● **DOCUMENT SECTION**:
-------------------------

Maglev actuator multi-objective optimization dynamic characteristic system identification mathematical model

1. Introduction

A good microgravity environment is very important for conducting scientific experiment in space station. From the test and assessment conducted on the acceleration environment of the ISS, it can been found that the vibration of aviation equipment such as pumps, fans, motors and compressor are featured with low frequency (0.01 Hz∼100 Hz), small amplitude (acceleration magnitude in the vicinity of 10⁻⁴ g), high randomness and so forth [1]. Therefore, all of that makes the environment difficult to meet a good level of microgravity acceleration. There are two solutions come up to reduce the influence of vibration on experimental payloads: the first one is to optimize the structure and layout of vibration source; the second one is to adopt the vibration isolation technology to mitigate the effects of the flutter transfer [2]. At present, the vibration isolation technology can be divided into passive vibration isolation and active vibration isolation [3–5].

Passive vibration isolation is to place damping structure, such as metal rubber, air spring, etc., on the path of vibration transfer to reduce or isolate vibration [6,7]. Conventional passive vibration isolation device has simple structure but valid only when the external disturbance frequency is $\sqrt{2}$ times the natural frequency [8]. However, in space shuttles, passive vibration isolation cannot significantly suppress low frequency vibration (≤10 Hz). Not only could active vibration isolation adopted certain control law control actuators to isolate external disturbances, but it could also suppress inertial disturbances once any movement of isolation object is measured by the sensors [9].

-------------------------

● **DATA SHOWN**:
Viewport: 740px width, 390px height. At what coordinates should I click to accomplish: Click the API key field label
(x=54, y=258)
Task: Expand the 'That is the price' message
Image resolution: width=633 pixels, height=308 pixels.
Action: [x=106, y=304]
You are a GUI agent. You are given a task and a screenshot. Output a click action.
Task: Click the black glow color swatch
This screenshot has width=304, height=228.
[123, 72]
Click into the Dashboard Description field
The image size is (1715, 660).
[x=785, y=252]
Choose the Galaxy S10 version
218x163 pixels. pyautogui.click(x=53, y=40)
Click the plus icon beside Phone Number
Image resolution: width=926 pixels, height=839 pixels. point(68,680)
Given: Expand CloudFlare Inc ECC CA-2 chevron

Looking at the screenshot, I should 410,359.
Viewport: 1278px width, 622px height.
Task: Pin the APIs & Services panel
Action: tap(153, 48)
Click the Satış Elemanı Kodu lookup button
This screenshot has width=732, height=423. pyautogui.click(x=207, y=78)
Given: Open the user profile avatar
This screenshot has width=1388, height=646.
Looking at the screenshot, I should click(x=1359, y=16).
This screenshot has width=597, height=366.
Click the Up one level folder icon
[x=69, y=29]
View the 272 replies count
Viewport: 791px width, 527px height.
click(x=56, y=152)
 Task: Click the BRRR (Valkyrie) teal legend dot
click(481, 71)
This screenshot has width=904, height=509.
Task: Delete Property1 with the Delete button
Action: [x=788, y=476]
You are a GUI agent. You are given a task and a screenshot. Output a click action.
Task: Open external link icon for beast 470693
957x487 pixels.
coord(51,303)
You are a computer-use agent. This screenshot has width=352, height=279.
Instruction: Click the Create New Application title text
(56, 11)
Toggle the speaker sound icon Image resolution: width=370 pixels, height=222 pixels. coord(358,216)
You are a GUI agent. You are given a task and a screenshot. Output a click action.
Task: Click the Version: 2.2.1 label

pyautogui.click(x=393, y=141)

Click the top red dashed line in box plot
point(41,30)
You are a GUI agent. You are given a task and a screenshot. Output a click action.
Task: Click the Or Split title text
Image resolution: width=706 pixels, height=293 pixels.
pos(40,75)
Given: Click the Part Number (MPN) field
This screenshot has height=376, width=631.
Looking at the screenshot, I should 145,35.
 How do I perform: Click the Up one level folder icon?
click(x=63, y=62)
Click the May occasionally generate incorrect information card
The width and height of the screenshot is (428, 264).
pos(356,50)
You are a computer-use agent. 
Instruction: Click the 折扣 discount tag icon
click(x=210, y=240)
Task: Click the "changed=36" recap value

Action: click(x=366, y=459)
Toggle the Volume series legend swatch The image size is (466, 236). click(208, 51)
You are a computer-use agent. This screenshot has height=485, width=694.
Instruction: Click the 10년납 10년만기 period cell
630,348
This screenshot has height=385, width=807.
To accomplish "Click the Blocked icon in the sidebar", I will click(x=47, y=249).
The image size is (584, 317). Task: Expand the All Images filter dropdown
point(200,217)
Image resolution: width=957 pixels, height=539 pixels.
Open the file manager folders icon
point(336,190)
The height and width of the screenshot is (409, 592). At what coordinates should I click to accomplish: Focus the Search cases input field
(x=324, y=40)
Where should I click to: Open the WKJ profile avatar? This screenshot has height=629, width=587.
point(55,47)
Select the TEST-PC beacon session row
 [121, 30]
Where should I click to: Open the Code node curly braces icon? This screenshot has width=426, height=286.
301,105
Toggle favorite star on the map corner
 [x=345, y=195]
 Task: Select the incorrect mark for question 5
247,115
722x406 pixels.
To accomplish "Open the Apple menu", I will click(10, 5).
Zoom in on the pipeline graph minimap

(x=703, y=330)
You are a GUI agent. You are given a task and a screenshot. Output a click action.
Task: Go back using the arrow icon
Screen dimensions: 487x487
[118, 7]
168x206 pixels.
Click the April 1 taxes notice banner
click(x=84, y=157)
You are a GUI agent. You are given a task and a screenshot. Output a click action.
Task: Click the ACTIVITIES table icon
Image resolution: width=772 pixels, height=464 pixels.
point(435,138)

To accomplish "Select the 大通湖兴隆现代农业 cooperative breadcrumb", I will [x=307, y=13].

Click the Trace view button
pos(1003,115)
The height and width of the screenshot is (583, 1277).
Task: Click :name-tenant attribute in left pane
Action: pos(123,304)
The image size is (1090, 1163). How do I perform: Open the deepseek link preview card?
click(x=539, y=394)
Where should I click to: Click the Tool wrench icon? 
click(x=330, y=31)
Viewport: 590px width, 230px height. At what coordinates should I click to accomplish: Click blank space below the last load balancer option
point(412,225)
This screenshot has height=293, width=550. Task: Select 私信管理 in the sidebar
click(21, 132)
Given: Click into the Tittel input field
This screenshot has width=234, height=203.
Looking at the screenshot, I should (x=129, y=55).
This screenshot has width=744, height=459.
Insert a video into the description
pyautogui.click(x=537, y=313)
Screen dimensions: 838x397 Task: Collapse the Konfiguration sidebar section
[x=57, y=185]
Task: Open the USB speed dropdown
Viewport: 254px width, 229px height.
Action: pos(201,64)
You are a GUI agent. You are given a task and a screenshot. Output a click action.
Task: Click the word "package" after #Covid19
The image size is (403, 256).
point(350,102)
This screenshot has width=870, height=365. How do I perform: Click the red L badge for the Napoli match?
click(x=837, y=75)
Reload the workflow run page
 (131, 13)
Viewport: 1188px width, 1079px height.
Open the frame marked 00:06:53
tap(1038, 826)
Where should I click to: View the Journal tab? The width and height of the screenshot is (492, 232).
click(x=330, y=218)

-------------------------

● **GIVEN INSTRUCTION**: In the stretch of the vibration isolation text from "Passive vibration isolation is" through "the sensors [9].", rename "air spring" to "coil spring" and write out the revised stretch.

● **ANSWER IN FULL**:
Passive vibration isolation is to place damping structure, such as metal rubber, coil spring, etc., on the path of vibration transfer to reduce or isolate vibration [6,7]. Conventional passive vibration isolation device has simple structure but valid only when the external disturbance frequency is $\sqrt{2}$ times the natural frequency [8]. However, in space shuttles, passive vibration isolation cannot significantly suppress low frequency vibration (≤10 Hz). Not only could active vibration isolation adopted certain control law control actuators to isolate external disturbances, but it could also suppress inertial disturbances once any movement of isolation object is measured by the sensors [9].